Hey all, using an ECB smoker and I decided I was going to make up a batch of smoked chili. Trouble is all my pots have handles etc, that won't work in the smoker. I am headed out for a couple of aluminum pans to use for today, but just wondering what you guys might recommend to smoke chili or stew...


----------



## themule69 (Aug 10, 2013)

Anything that will fit in your smoker willl work.

Happy smoken.

David


----------



## dls1 (Aug 10, 2013)

While I've never made chili start to finish in the smoker, I've started by smoking some of the main components.

When I make chili, or something similar, I use 1"-2" cubes of meat (chuck & butt) rather than ground and smoke them over low heat for 1-2 hours. Same with some of the vegetables such as onions, fresh peppers, and a head of garlic, all halved.
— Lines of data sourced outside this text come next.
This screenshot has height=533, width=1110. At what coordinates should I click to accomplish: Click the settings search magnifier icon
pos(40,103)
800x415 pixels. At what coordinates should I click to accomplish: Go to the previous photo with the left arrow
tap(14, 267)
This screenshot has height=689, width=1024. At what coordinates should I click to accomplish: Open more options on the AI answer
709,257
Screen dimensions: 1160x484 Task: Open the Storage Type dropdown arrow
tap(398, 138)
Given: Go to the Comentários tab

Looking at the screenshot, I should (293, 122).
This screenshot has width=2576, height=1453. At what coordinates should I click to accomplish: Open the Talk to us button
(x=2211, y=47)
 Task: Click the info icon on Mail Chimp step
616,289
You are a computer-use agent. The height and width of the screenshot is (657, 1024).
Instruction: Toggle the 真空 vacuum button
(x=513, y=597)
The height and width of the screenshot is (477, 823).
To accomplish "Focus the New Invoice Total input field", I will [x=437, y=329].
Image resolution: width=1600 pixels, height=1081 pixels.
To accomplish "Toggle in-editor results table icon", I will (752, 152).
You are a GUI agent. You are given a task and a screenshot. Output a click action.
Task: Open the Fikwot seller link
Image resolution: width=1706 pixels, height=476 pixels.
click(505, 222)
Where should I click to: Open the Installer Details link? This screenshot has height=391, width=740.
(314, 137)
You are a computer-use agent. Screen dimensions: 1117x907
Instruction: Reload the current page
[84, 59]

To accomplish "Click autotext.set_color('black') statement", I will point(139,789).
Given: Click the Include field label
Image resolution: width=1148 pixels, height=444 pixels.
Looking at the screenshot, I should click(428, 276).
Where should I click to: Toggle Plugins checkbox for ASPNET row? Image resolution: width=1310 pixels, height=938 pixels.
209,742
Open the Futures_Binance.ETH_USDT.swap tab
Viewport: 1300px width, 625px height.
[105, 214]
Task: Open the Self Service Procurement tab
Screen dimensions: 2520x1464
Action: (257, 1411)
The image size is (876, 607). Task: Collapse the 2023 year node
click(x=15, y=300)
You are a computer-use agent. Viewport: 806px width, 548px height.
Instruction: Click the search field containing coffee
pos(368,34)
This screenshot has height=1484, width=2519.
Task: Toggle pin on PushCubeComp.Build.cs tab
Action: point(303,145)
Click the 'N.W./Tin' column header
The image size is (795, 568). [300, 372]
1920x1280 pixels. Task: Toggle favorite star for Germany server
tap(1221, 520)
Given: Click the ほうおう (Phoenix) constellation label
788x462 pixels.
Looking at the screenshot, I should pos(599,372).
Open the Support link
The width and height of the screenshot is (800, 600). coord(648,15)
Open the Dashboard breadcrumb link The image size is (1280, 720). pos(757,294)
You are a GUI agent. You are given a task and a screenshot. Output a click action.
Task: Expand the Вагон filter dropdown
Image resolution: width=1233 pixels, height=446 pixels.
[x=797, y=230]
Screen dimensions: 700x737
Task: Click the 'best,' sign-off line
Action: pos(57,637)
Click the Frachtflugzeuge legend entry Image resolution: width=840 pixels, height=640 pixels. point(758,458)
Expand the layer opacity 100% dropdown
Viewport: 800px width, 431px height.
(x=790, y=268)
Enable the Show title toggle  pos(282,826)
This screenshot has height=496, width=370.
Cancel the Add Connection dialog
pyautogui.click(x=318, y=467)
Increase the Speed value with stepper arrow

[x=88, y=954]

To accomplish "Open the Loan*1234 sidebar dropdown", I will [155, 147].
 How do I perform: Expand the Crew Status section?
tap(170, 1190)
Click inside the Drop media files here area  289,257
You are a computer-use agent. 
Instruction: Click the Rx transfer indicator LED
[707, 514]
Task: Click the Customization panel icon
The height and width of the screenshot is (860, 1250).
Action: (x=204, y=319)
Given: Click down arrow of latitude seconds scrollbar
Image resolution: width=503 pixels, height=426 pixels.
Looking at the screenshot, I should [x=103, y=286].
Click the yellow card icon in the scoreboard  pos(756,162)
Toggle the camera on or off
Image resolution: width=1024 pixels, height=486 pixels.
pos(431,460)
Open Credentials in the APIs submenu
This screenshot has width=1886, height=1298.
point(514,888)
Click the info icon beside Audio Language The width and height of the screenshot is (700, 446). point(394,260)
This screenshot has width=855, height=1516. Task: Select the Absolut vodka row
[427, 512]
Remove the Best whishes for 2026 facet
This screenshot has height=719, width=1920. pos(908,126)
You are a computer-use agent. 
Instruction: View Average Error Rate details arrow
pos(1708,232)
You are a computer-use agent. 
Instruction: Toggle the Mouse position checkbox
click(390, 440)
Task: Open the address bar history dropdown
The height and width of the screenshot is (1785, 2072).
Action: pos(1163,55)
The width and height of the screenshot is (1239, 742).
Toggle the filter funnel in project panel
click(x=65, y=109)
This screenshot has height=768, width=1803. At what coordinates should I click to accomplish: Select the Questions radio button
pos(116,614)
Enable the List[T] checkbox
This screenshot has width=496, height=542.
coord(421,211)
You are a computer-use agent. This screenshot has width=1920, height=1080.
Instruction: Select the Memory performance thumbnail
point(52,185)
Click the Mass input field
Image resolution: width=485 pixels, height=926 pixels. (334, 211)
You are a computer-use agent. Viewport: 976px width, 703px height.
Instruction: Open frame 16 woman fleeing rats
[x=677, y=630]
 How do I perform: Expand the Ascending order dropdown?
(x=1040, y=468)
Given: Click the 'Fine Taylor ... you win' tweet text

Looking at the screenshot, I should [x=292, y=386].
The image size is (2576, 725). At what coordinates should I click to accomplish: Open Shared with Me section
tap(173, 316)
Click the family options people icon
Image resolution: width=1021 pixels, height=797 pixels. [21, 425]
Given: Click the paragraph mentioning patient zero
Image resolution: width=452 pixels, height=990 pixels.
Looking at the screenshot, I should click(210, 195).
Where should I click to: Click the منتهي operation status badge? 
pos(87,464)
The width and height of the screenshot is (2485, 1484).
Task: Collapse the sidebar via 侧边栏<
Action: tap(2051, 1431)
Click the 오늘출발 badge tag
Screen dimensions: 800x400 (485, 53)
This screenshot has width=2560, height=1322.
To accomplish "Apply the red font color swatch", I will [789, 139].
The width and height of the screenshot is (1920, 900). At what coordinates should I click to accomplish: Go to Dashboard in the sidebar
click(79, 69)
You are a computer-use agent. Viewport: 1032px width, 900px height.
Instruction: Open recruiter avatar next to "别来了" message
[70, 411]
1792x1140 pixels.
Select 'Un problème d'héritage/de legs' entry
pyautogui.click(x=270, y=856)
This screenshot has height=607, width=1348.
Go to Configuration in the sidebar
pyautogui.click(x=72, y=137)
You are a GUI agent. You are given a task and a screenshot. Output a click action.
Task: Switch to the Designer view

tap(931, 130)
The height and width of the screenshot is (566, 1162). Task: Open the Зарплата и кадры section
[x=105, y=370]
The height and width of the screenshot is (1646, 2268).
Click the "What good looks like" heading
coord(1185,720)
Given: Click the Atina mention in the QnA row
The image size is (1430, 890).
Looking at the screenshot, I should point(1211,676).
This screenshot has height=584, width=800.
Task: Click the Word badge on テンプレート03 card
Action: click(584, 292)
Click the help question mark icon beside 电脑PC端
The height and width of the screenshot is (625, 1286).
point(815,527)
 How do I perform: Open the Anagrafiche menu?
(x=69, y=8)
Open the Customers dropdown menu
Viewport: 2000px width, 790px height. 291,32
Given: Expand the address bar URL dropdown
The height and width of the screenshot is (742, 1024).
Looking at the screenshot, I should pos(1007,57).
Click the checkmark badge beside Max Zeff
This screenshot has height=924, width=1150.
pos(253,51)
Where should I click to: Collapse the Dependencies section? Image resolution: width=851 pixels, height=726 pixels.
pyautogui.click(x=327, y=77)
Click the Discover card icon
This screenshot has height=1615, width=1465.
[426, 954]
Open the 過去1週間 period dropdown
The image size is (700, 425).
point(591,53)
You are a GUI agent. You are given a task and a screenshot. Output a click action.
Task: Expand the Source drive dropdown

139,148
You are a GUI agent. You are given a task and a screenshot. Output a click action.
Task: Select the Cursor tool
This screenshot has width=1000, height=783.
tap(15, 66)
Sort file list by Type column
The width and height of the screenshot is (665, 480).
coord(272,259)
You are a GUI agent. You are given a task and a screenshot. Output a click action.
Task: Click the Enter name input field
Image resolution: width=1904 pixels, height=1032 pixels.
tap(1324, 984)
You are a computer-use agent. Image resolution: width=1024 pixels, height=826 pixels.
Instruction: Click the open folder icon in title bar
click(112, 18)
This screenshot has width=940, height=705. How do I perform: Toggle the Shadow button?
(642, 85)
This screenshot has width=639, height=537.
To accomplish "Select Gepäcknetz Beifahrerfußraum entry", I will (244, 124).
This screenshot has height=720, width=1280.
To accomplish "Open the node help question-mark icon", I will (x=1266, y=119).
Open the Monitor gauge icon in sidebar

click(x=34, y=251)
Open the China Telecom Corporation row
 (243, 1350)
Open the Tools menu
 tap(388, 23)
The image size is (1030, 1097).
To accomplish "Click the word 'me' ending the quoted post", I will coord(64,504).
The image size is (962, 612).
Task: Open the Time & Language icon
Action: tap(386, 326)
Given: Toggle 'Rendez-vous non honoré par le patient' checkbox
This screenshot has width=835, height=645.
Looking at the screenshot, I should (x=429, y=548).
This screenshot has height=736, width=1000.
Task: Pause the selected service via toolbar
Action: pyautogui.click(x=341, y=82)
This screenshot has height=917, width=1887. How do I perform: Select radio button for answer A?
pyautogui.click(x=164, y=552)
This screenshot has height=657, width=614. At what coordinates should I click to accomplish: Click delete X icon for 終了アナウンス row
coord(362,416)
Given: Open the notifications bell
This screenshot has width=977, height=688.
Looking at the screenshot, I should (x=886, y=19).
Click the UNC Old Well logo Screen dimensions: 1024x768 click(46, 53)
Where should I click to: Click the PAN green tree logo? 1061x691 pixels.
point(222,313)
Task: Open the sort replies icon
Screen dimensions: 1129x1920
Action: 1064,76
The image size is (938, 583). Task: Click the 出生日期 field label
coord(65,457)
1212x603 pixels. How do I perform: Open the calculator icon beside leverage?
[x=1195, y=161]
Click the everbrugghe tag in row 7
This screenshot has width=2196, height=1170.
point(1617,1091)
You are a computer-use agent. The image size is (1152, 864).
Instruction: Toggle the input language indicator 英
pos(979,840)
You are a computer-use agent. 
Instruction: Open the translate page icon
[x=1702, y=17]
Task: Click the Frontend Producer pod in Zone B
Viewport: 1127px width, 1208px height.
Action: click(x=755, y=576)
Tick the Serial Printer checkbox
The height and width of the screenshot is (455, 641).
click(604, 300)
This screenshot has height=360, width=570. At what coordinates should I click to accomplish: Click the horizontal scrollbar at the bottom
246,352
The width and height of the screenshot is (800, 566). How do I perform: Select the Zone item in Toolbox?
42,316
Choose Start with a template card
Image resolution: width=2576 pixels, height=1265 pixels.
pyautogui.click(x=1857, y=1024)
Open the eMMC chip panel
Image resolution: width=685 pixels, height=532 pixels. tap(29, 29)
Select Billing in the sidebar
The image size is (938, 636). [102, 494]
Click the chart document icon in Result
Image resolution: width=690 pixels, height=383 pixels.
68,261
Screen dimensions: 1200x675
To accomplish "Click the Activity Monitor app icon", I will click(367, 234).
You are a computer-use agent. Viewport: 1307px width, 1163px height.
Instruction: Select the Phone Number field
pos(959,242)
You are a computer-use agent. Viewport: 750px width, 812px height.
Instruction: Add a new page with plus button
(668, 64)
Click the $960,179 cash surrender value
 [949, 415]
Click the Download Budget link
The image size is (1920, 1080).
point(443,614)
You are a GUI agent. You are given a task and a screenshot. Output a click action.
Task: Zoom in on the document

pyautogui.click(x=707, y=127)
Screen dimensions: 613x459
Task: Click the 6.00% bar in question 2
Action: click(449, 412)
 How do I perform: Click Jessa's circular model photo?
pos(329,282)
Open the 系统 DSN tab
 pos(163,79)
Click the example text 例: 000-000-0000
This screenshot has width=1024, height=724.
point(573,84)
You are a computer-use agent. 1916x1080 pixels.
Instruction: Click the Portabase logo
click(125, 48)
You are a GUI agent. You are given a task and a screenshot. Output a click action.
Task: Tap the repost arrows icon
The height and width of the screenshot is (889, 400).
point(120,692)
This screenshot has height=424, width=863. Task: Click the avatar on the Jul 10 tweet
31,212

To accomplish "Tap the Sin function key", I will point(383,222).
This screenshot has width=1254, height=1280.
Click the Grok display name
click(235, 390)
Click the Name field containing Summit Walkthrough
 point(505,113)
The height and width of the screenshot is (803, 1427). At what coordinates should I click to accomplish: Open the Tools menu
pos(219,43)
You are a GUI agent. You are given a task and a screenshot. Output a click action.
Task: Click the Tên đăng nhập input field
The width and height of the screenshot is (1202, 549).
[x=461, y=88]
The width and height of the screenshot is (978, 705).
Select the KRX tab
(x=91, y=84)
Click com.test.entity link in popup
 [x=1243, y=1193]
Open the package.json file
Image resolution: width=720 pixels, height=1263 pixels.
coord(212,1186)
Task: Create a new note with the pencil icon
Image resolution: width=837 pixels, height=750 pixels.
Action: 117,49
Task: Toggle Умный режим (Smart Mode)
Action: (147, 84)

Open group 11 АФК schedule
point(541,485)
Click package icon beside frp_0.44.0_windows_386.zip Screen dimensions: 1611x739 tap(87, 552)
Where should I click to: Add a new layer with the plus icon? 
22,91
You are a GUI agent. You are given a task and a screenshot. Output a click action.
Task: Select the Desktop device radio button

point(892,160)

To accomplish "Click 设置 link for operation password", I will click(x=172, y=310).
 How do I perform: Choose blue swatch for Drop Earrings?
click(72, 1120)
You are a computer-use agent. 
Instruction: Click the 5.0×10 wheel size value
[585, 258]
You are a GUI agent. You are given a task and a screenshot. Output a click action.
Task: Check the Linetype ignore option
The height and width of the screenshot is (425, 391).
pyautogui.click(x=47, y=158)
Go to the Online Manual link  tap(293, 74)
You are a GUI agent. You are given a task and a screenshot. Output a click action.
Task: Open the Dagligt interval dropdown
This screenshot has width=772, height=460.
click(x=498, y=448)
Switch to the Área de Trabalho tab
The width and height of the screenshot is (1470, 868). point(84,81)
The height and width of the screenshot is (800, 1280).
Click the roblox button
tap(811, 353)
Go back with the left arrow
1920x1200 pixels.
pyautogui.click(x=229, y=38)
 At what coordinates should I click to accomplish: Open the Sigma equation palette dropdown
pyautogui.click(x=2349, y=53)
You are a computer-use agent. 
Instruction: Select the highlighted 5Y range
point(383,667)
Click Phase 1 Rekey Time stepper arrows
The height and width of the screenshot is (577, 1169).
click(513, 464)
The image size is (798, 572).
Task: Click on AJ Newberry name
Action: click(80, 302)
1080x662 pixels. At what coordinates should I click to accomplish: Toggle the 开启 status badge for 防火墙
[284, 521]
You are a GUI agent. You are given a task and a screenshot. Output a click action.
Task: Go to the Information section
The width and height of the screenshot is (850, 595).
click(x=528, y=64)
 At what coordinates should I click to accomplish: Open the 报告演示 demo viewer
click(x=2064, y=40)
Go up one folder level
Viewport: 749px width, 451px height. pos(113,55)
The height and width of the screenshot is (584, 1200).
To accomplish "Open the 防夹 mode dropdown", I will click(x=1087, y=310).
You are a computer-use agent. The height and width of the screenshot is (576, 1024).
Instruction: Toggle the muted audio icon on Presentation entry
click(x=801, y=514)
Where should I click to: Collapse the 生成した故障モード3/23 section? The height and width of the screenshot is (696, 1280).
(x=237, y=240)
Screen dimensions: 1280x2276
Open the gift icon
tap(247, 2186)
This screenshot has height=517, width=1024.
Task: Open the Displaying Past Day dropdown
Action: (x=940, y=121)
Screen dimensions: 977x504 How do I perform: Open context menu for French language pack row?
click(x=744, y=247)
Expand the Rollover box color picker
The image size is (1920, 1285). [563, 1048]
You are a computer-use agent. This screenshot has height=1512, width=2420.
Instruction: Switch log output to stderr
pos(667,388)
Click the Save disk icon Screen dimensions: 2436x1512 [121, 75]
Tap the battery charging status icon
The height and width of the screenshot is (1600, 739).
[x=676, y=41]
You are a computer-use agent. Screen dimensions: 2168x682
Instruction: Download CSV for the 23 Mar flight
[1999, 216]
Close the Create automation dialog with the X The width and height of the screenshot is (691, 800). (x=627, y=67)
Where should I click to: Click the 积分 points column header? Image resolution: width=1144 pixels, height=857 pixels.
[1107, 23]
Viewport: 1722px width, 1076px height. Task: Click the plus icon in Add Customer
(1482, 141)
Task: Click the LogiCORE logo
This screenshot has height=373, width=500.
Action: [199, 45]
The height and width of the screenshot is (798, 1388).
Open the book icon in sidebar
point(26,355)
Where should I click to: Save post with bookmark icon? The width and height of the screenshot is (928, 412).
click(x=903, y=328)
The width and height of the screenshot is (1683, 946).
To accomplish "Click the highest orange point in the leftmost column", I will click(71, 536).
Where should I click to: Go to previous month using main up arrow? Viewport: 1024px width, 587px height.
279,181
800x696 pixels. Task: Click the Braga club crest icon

When the smoking is done I move everything  to the kitchen and proceed as normal.

It's simple and produces a great smoky chili.


----------



## dirtsailor2003 (Aug 10, 2013)

Cast iron Dutch oven is the best way to go. Season with flaxseed oil and you'll have the best stew/chili pot made.


----------



## zipppy (Aug 14, 2013)

We use those disposable, aluminum "turkey" pans for smoking pork shoulders and other meat where we want to retain the liquid.  They are inexpensive, strong and don't have to be cleaned. Throw it away at the end.


----------



## fwismoker (Aug 14, 2013)

Those granite ware looking pots would be good.


----------



## kathrynn (Aug 14, 2013)

dutch ovens would hold up to the heat.  FWI......those would be okay....but the newest ones out for sale have thin thin bottoms (metals)....one would have to be careful to stir often....so the bottom of the yummies wouldn't burn/scorch on the base.

Kat


----------



## bobank03 (Aug 14, 2013)

I was looking at the dutch ovens. I will probably go that route. Cast iron suits chili really well. I have a nice pot I use on the stove but it has plastic on the handles and it is a little too big for the ECB. 

BTW, cooking it in aluminum turkey pan worked out ok. Got a nice smokey flavor and slow cooked for 5 hours. The meat was so tender!


----------